Pembuatannya, kata Gobel, dilakukan sekitar tahun 1978. Saat itu ia juga tugas belajar di Manado.
Ketua pembangunan saat itu Muktar Van Gobel. Pembangunan bisa terjadi karena ada 30 sampai 40 orang neteran yang sudah diberi surat keterangan (SK).
"Dengan SK itu kami bisa mengumpulkan uang misalnya Rp 100 ribu untuk membeli semen," katanya.
Tugu itu, kata Gobel, diresmikan Kolonel Wullur. Saat itu Wullur menjadi Wakil Ketua Veteran Sulawesi Utara. Saat itu Ketua Veteran ialah Rauf Mo'o, Wali Kota Manado. Mo'o urung meresmikan karena panggilan tugas ke Jakarta.
Hasan juga menyertakan alasan mengapa tugu itu tidak boleh dipindah. Tugu itu tepat berada di depan markas pejuang. Markas itu sekarang adalah kantor Komisi Pemilihan Umum Bolsel. Bangunan itu pernah menjadi kantor Badan Perencanaan Pembangunan Daerah bahkan kantor Bupati Bolsel.
"Dulu saat Papa Chan (Arudji Mongilong, mantan Pejabat Bupati Bolsel) mau memindahkan kami menolak karena posisi tempatnya," katanya.
Alasan pembangunan sederhana. Mereka ingin anak cucu mereka tahu bahwa Molibagu lebih dulu "merdeka" daripada Kotamobagu bahkan Manado. Peristiwa itu bahkan lebih dulu untuk seluruh Bolaang Mongondow raya (BMR). Dahulu BMR satu dalam nama Kabupaten Bolaang Mongondow.
Tugu itu sendiri pernah diperbaiki. Perbaikan pertama pada tahun 80-an. Yang kedua pada 2009. Menurut Hasan, jika Bupati Bolsel sekarang, Herson Mayulu, menginginkan dipugar kembali ia sangat berterima kasih. Ia memang tidak akan mengerjakan kembali tapi bisa memberikan ide untuk itu. Hanya baginya yang bisa ditawar hanya soal posisinya.
Hasan berkisah, dari tugu itu sudah pernah dibuat napak tilas perjuangan tahun 1983. Kegiatan dibuat di Molibagu tapi panitianya dari Bidang Olahraga dan Pramuka Dinas Pendidikan dan Kebudayaan Sulawesi Utara.
"Mereka jalan kaki sampai Manado. Juaranya PPM, mendapatkan piala kaki empat tapi sudah rusak," kenang Hasan.
Peristiwa 5 Januari 1946
MASYARAKAT Sulawesi Utara, bahkan Indonesia, lebih mengenal peristiwa 14 Februari 1946 yang lebih dikenal sebagai Peristiwa Merah Putih. Padahal lebih dari satu bulan sebelumnya peristiwa serupa terjadi di Molibagu Bolaang Uki.
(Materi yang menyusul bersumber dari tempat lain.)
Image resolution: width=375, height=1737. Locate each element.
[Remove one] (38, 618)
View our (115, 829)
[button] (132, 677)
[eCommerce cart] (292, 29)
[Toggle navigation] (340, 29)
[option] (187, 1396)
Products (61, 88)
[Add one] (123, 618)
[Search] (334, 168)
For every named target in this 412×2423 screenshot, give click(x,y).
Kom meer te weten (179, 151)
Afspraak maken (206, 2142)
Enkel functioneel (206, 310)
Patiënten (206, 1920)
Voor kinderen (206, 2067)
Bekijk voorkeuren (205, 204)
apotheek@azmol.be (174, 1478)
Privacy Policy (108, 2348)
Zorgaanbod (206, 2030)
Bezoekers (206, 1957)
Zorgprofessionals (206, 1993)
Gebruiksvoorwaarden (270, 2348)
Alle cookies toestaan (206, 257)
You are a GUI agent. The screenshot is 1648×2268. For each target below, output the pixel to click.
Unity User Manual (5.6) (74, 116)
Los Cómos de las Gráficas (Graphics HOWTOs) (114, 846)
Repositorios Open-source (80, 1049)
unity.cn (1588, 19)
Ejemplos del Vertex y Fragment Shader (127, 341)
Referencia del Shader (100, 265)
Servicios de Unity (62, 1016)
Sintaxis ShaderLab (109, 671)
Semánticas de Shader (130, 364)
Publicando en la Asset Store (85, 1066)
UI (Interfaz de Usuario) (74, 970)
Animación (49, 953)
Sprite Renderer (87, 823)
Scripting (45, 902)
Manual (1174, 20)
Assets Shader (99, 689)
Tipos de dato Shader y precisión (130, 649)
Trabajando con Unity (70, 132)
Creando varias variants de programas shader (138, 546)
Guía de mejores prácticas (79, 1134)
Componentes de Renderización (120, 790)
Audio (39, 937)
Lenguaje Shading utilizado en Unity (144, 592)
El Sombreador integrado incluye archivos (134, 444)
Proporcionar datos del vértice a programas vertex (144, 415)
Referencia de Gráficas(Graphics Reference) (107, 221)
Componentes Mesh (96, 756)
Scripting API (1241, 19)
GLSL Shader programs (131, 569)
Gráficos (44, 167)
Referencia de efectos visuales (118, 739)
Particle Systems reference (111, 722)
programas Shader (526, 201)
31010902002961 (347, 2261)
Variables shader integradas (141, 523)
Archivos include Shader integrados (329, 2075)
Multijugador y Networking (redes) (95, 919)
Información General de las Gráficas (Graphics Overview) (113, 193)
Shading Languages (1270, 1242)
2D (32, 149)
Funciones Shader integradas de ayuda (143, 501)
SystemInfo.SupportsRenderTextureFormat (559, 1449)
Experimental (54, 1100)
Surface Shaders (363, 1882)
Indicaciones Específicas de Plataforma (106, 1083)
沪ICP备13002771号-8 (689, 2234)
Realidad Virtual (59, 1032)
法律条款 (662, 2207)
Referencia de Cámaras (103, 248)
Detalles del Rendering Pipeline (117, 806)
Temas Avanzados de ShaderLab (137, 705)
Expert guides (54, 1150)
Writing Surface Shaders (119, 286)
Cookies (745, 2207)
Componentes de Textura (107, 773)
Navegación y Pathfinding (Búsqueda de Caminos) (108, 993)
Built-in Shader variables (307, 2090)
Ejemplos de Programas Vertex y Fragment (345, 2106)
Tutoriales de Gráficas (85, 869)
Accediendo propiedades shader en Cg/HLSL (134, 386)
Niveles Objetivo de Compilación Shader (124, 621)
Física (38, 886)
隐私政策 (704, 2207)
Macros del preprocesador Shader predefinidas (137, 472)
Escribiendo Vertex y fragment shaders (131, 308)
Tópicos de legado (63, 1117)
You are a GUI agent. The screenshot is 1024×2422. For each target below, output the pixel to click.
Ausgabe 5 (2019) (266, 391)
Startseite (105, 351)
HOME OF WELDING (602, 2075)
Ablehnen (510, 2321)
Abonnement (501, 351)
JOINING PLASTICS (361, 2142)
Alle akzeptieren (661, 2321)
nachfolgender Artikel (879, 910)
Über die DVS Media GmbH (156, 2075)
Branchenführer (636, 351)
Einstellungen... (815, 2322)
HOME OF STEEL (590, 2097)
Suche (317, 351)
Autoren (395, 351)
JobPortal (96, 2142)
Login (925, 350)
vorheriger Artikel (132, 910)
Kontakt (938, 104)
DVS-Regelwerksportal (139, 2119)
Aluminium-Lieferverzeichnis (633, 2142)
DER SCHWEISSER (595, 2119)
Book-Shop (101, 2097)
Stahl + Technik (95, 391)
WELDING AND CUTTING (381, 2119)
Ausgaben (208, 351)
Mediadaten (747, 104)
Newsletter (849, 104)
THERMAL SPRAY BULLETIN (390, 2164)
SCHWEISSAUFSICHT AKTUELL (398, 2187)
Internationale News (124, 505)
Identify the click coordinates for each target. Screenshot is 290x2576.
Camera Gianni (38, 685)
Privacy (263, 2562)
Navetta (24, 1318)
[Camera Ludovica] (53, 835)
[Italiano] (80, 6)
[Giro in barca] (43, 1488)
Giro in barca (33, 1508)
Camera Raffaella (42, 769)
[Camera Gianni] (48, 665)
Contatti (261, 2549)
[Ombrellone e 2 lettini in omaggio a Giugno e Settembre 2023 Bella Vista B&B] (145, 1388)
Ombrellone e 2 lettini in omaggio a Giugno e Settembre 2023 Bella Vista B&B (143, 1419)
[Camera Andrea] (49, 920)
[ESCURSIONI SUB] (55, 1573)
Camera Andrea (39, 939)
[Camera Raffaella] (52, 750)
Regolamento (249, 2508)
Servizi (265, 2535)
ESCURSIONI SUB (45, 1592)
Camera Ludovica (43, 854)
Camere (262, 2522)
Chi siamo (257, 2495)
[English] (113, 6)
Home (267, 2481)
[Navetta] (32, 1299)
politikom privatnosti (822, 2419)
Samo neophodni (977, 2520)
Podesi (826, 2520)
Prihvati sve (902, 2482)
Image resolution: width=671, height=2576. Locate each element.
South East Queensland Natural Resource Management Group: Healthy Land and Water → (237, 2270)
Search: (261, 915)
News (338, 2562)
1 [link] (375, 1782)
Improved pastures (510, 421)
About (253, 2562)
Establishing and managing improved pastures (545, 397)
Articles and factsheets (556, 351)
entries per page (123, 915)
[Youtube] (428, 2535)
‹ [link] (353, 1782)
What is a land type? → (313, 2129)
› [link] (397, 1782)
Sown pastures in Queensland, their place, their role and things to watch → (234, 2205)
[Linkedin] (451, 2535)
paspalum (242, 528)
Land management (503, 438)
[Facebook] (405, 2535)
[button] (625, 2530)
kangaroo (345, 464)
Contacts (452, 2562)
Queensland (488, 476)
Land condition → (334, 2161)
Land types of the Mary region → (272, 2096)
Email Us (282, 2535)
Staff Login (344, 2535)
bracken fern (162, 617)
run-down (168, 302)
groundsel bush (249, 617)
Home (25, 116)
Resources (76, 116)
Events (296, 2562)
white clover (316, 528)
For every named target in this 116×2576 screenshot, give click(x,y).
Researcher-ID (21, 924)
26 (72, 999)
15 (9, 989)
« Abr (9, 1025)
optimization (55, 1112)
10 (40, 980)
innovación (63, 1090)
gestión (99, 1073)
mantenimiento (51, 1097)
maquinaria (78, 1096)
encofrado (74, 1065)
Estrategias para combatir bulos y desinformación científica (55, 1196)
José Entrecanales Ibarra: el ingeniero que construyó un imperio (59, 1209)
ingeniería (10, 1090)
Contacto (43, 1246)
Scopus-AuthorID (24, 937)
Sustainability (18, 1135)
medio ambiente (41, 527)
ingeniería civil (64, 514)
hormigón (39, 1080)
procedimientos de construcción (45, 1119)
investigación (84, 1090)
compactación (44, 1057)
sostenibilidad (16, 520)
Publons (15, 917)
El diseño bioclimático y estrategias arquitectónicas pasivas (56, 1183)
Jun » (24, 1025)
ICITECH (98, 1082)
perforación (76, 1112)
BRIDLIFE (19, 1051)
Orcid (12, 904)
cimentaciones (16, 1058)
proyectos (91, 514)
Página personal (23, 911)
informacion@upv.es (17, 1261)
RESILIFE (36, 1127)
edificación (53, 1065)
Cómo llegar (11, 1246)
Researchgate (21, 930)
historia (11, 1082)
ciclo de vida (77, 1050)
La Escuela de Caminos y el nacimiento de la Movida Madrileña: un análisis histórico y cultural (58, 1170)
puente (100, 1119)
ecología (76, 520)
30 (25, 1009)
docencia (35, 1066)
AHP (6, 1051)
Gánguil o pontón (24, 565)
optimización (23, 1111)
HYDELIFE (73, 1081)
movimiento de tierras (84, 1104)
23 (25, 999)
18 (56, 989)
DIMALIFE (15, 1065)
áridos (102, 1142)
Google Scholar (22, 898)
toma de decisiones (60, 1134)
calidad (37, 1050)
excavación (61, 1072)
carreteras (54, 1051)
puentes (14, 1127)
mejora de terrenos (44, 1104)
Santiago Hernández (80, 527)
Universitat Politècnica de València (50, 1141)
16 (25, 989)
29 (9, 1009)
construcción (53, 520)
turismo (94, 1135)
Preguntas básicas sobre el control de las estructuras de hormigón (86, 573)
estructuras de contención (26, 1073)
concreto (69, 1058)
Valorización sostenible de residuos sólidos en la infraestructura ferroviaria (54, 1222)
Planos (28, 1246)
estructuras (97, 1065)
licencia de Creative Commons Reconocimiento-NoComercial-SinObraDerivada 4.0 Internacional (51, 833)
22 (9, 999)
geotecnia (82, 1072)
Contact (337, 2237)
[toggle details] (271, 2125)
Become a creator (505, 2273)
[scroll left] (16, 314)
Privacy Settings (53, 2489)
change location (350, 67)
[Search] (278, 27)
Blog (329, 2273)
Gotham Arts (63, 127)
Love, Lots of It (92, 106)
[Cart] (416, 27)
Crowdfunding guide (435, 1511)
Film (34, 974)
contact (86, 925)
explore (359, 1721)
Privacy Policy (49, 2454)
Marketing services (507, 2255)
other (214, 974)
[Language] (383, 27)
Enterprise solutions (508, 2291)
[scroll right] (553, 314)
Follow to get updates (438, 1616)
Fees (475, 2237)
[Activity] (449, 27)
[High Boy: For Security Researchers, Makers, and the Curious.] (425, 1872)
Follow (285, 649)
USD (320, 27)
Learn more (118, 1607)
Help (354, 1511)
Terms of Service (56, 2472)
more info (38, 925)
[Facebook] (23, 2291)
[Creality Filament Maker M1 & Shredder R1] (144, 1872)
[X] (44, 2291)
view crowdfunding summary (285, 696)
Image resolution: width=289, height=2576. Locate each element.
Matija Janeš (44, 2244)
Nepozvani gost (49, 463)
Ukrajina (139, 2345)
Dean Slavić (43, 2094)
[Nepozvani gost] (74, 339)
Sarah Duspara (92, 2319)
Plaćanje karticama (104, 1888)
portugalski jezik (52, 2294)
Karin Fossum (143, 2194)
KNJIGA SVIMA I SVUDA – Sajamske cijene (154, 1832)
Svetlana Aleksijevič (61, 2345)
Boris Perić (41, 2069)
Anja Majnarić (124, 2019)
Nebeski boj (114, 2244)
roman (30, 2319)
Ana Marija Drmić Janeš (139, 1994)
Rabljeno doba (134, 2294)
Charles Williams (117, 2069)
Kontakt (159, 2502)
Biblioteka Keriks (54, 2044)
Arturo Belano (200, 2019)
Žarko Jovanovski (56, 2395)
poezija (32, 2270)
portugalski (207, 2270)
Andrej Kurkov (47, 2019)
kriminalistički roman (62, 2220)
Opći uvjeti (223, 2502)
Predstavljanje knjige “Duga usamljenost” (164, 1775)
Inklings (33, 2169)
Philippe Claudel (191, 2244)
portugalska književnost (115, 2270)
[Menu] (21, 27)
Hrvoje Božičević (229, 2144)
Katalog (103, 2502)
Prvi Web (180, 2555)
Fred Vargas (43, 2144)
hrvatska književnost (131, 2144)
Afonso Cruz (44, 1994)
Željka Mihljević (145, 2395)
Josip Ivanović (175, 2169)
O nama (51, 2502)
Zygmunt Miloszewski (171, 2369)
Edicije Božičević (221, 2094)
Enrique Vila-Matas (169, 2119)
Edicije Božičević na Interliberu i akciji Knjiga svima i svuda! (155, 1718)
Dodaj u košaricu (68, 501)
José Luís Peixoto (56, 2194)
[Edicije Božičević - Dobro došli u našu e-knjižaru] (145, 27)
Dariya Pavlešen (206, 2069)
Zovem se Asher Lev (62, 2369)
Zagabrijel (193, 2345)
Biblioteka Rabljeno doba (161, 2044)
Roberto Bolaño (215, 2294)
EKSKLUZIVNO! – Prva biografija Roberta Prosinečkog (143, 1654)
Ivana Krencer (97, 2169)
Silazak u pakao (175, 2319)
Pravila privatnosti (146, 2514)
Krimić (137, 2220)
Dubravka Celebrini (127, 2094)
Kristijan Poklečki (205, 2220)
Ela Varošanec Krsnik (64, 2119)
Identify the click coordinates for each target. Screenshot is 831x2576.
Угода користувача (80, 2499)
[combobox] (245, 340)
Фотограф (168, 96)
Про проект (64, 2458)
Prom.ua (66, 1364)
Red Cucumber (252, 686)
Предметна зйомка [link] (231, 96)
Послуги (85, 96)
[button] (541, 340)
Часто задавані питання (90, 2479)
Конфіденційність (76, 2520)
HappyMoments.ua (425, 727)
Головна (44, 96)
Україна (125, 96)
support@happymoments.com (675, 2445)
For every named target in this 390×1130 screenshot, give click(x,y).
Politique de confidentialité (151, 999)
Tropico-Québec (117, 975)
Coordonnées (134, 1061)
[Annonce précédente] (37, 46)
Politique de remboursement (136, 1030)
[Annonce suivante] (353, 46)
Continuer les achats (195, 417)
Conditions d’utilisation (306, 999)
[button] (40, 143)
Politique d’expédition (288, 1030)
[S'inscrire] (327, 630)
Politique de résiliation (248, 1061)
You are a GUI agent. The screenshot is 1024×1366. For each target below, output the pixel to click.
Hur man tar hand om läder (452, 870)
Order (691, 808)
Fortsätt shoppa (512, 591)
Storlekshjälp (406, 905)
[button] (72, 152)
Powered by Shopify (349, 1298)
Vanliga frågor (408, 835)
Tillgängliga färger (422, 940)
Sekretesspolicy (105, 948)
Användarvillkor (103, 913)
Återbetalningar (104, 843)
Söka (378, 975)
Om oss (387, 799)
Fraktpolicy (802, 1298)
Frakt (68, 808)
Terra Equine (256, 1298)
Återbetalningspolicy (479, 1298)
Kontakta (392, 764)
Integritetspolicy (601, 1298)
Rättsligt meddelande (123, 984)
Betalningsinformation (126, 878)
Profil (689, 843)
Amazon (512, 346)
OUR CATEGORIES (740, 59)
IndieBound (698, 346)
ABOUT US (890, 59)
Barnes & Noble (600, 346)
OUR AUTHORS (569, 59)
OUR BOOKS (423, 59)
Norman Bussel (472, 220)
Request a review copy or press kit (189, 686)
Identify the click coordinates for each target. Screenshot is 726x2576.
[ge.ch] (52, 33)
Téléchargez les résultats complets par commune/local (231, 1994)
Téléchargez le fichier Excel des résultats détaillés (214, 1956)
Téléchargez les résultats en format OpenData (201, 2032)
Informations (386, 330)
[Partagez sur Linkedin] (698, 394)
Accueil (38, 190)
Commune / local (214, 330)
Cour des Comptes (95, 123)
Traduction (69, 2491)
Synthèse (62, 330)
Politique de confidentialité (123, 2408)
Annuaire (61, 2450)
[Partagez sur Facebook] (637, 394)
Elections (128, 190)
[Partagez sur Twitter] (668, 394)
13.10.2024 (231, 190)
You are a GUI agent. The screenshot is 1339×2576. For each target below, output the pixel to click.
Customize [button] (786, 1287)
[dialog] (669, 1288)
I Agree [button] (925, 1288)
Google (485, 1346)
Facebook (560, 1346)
Menurut buku Peristiwa Heroik Menyambut Proklamasi 17 Agustus 1945 (Pertempuran berdarah mempertahankan kemerdekaan Republik Indonesia di Molibagu Bolaang Uki) yang disusun beberapa tokoh di Bolsel, peristiwa itu terjadi 5 Januari 1946. Hari itu tentara Nederlandsch Indie Civil Administratie (NICA) menyerbu dari dua jurusan di bawah pimpinan Kapten Knil Wollrabe.
Husyn R Thanta, bagian pertahanan Dewan Nasional yang dibentuk di istana raja 9 Oktober 1945 memberi amanat di depan "Kesatuan Pemuda Bersenjata". Saat serbuan, Dewan Nasional tinggal mematuhi rapat sidang sementara pemuda bersenjata meninggalkan Molibagu.
Dewan Nasional ditahan tapi Kesatuan Berani Mati serta pemuda bersenjata lainnya menyerbu di bawah pimpinan Harun R Thanta, Abd Aziz Mohune, Abd Karim Datu, dan Abd Rahim Datu. Serangan kilat ini berhasil membebaskan anggota Dewan Nasional kemudian dibawa ke tempat pertahanan bagian pedalaman.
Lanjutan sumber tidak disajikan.